By then Main street will have been stripped to bare bones... including 401K of boomer's jeopardized... A lot of Oligarchs will also lose their shirts in derivatives wind downs if the interest rates REALLY hike...There will be blood...But the asset wind down is inevitable...probably after Nov 2012...if they can defer it by keeping china/Brics disciplined, and QE-2.5 pumping into 2012...big volatility is maximum...and nobody even amongst the Oligarchs has a real handle on black swan events : ME, Euro blow up, USA civil unrest, Japan imploding, China inflating beyond control. Many balls in the air...

gmj's picture

There is no such thing as a "free" report.  Why should I believe anyone who predicts disaster, and then offers to send me a "free" report ?  Where were the gloom-and-doomers in 2007, when they could have saved people a lot of grief ?  These guys have been completely wrong about the markets for two years now.  Did they just receive a divine revelation ?  Sorry, I don't accept future predictions from salesmen.  

malek's picture

Linear thinking would conclude the FED grows its balance sheet to $10T next mess.

honestann's picture

The fed will print, print, print... then blame their failure on others.
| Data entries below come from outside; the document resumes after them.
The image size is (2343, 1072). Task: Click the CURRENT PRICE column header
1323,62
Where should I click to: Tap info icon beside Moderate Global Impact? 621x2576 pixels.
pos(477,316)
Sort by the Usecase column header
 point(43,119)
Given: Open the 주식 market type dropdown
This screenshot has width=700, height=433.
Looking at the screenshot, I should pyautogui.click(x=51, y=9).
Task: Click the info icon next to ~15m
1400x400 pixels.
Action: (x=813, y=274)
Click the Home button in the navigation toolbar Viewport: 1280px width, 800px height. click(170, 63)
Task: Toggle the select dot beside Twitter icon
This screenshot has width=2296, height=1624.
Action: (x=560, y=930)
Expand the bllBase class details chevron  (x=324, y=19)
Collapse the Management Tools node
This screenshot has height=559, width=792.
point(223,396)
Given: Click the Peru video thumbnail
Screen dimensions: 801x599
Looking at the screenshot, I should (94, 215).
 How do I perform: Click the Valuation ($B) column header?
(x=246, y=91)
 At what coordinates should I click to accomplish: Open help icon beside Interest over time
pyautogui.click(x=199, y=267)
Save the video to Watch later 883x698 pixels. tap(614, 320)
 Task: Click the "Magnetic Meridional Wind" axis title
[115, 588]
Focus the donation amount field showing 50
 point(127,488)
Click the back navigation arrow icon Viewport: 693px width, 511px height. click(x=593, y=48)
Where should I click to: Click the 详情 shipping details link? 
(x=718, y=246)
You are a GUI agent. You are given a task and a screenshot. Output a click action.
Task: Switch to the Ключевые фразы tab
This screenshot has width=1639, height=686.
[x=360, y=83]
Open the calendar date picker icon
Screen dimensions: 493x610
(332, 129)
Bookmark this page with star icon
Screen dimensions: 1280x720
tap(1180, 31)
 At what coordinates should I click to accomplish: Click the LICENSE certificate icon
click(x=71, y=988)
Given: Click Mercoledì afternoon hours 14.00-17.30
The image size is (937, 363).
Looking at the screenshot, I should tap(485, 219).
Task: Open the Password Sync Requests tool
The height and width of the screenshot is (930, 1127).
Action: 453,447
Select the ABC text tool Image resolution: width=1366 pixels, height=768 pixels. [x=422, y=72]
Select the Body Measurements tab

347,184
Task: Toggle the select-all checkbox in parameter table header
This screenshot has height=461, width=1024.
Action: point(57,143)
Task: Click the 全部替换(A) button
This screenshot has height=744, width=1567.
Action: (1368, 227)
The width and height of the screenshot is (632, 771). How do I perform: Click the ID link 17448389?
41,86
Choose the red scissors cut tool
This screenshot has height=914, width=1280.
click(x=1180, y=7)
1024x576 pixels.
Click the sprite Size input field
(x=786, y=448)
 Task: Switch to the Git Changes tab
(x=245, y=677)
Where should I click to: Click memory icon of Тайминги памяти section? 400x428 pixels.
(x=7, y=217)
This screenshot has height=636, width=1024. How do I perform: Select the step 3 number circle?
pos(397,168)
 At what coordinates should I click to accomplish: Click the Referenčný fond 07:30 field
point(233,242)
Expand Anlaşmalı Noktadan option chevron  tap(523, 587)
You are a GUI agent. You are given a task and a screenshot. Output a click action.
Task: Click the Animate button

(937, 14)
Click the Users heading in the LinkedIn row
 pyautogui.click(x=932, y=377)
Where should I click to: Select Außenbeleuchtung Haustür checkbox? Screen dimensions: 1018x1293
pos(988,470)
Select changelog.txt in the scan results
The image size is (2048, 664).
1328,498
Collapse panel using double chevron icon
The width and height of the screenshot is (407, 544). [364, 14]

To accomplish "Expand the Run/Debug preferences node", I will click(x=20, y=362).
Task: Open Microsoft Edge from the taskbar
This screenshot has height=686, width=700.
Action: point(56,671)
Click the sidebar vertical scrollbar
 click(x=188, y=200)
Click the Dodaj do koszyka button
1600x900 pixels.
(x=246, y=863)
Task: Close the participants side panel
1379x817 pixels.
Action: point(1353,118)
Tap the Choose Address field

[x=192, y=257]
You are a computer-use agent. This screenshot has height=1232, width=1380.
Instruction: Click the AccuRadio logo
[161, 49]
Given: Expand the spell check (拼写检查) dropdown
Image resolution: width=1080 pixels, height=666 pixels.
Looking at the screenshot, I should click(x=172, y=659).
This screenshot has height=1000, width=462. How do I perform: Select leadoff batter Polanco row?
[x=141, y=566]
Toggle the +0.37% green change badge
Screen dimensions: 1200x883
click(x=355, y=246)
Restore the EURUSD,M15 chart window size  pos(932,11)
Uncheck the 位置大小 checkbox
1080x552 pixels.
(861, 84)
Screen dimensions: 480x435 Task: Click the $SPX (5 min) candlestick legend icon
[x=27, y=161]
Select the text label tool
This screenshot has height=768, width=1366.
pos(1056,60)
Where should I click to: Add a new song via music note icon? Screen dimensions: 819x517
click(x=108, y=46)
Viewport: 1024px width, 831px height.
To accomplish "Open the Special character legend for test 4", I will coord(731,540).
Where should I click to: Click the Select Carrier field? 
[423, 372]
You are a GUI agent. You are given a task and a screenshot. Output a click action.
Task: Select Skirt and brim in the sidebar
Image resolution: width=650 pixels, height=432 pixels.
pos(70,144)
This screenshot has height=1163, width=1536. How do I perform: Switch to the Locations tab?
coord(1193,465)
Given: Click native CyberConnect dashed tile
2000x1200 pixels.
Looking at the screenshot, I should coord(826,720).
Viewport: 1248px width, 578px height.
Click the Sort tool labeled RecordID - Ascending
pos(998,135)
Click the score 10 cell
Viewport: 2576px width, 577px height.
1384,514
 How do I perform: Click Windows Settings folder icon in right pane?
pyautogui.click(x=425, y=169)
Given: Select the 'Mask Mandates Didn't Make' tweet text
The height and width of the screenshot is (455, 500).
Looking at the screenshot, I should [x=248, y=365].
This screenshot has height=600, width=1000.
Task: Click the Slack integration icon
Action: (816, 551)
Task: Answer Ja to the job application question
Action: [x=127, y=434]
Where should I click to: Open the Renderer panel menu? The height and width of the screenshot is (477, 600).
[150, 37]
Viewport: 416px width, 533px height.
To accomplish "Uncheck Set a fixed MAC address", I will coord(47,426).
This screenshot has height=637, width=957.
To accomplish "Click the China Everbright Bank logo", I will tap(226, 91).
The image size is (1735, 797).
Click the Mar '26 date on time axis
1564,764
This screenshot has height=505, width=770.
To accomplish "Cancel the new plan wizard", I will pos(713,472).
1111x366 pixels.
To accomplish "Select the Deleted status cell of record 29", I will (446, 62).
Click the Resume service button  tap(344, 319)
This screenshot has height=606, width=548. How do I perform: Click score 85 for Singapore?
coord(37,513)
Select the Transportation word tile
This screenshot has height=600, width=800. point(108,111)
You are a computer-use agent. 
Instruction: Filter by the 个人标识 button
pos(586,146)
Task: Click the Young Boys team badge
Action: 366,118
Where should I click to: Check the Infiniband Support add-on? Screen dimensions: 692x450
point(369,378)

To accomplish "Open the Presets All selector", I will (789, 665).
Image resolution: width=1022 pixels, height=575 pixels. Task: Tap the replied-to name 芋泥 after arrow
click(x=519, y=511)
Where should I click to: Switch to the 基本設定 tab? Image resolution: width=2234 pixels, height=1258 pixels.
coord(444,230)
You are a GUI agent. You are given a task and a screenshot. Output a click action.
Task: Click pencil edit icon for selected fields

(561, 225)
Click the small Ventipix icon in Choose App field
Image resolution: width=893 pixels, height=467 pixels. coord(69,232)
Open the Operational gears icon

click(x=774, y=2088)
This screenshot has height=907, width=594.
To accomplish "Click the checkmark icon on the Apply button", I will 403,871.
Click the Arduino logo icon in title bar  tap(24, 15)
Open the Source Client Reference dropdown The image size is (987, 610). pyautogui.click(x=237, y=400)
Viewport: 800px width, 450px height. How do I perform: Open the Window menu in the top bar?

Everybodys All American's picture

The Fed will get more aand more desperate and that means the DOW is likely to move up 100 to 200 points a day as the Fed itself buys the market trying to keep the myth of recovery alive. Trust me these guys are that desperate and I know how they think about the stock market's "wealth effect".

HyperLazy's picture

"the Fed will be powerless to do anything about it"

Oh it won't stop 'em from trying. They will print mo' money! Maybe even outsource the printing from China.

Better yet the FED will just start a lottery with people's social security numbers, round up the lucky winners, throw them into shackles and sell 'em off into slavery until the national debt is solved.

Urban Redneck's picture

Reread the text of the Thirteenth Amendment- a simple act to change the federal sentencing guidelines is all it takes (excluding the ensuing civil war redux). 


in4mayshun's picture

As crazy as he is, David icke actually said something very intelligent awhile back. When asked by a viewer,"when will the world Elites let the system fail?"

His reply was, " When the Governments no longer have the means to stop a collapse."

It appears that time is quickly approaching and a global currency will be a shoe-in.

Sudden Debt's picture

This knowledge is starting to dawn on average Joe & Jane to.

I even start to think that if we go down again, we might finally get a bigger protesting crowd when the consiquences will hit mainstreat.


mfoste1's picture

people hitting the streets is exactly what will happen. When shit does in fact hit the fan(probably won't be for at least another 1.5 yrs), thousands of middle class Americans who have worked very hard for 40 years, only to have absolutely nothing to show for it(due to further slide in housing values and depleted 401ks), will finally wake up and realize what exactly has been done to them. I'm gonna go out on a limb here and suggest that it could get ugly.

eatthebanksters's picture

banksters hanging from lamp posts maybe?

topcallingtroll's picture

We have not yet had enough lamp pole dancers as a poster so poetically said yesterday.

Cyrano de Bivouac's picture

Sudden Debt, I always wanted to ask you this, would you like some frites with that?